TASK TO CARRY OUT =
When you reach the line containing "This screenshot has" in the records below, set it down exactly, together with every later line through the end, but not the pictures.

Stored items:
──────
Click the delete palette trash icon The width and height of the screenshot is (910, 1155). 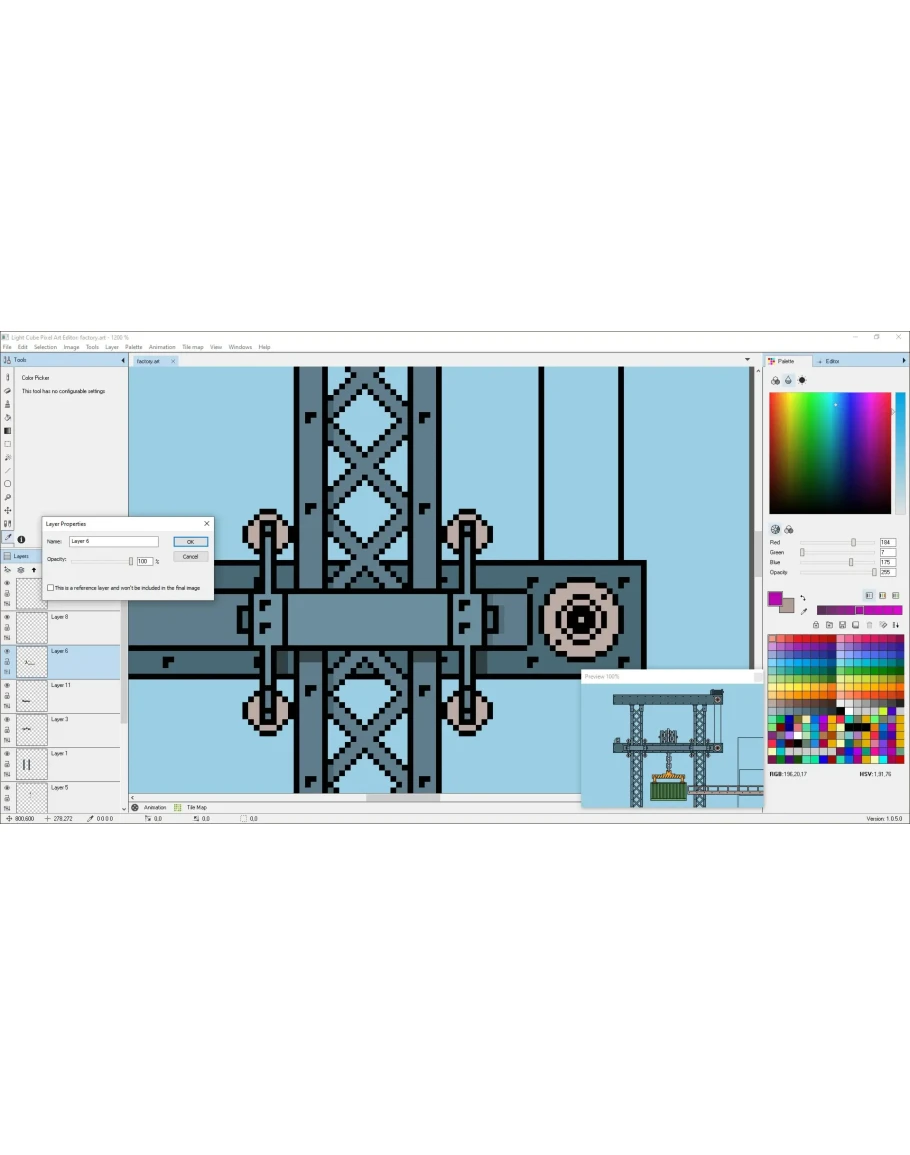(869, 625)
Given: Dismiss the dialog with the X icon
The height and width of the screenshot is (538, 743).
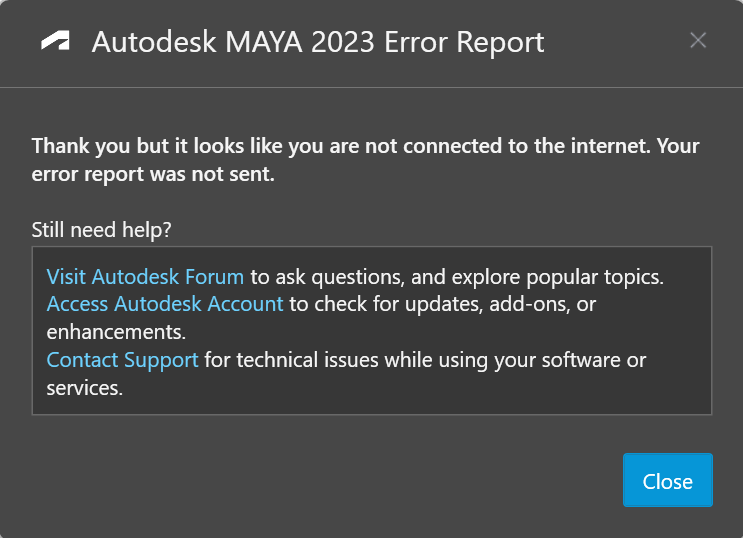Looking at the screenshot, I should 698,40.
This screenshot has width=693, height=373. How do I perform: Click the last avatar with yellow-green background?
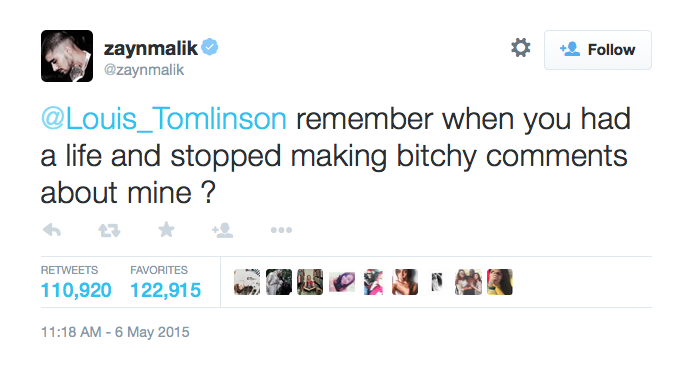click(x=500, y=282)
──────
WRITTEN SOLUTION =
This screenshot has width=693, height=373. How do I perform: Click the last avatar with yellow-green background?
click(x=500, y=282)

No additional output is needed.